Sinon, comment expliquer qu’on puisse traîner autant de monde avec une si grande célérité devant des juges, pour avoir seulement bénéficié de la générosité d’un homme, qui a apporté un appui à une presse libre encore en construction et à des syndicats dépourvus de ressources ?
Pourquoi ne pas étendre, alors, la liste à ceux que M. Bouamatou a pourvu de milliards, pour financer leur campagne, de maisons (dont une, au moins, a pignon sur rue) et de voitures, reconnaissance nationale et internationale en prime? Depuis quand donner est devenu un acte criminel ; recevoir, délictueux et licite selon le destinataire et le montant de la donation?
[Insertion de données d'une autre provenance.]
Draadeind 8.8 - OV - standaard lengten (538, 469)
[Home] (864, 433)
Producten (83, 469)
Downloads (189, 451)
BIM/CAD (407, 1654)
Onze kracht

En tout état de cause, il ne nous a jamais été demandé en contrepartie de ce que nous avions pu recevoir de ce mécène ou d’un autre de commettre un délit ou de porter atteinte à l’honneur de notre profession ou à sa dignité.
Depuis que les sénateurs ont asséné, à Ould Abdel Aziz, un coup qu’il n’est pas près d’oublier, auquel s’est ajouté un référendum catastrophique, au regard de son rejet et du peu d’enthousiasme qu’il a suscité, en cette conjoncture, fort irritante, on le convient, pour la très haute opinion qu’il a de lui-même et qu’il exige, sinon universelle, du moins nationale, le chef de l’Etat, ne sait, certes plus, où «donner » de la tête.
En pointe dans le combat contre les réformes constitutionnelles, Ould Ghadda, qui a eu l’outrecuidance d’évoquer des dossiers malodorants, fut le premier à faire les frais de l’ire présidentielle.
D’autres victimes collatérales, comme les journalistes et les syndicats, ont été emportées par la bourrasque. Mais la méthode utilisée fut si grossière, le dossier si vide qu’aucune justice se prévalant d’un minimum d’indépendance ne la qualifierait de recevable.
Pourtant, tous ces gens se retrouvent sous contrôle judiciaire. Accabler les juges n’ajouterait cependant qu’une injustice à l’injustice : politique au plus haut degré, la piètre pièce a été écrite ailleurs. Il ne leur a été demandé que d’en jouer l’acte I.
D’autres suivront et seront certainement de même nature. Philosophes, les habitués du prétoire disent que dans les dossiers judiciaires à caractère politique, les PV de police, les actes d’accusation du Procureur, les mandats du Juge d’instruction, les décisions rendues par les juridictions de renvoi se suivent et changent seulement de dénomination.
La Mauritanie rectifiée n’en finit pas de nous surprendre. Après s’être ingénié à tarir les sources de financement de la presse indépendante, en interdisant, à toutes les structures de l’Etat, d’en souscrire abonnements ou d’y publier annonces, voici son maître d’ouvrage en train de poursuivre celle-ci, parce qu’elle a reçu le soutien d’un homme plus tout-à-fait en odeur de sainteté auprès de Sa Majesté.
A tout prix. Quels qu’en soient les sacrifices. Et l’on se souviendra, en ce lendemain d’Aïd El Kébir, fête par excellence du Sacrifice, de la victime délibérément immolée par Ould Abdel Aziz : rien de moins que la justice elle-même.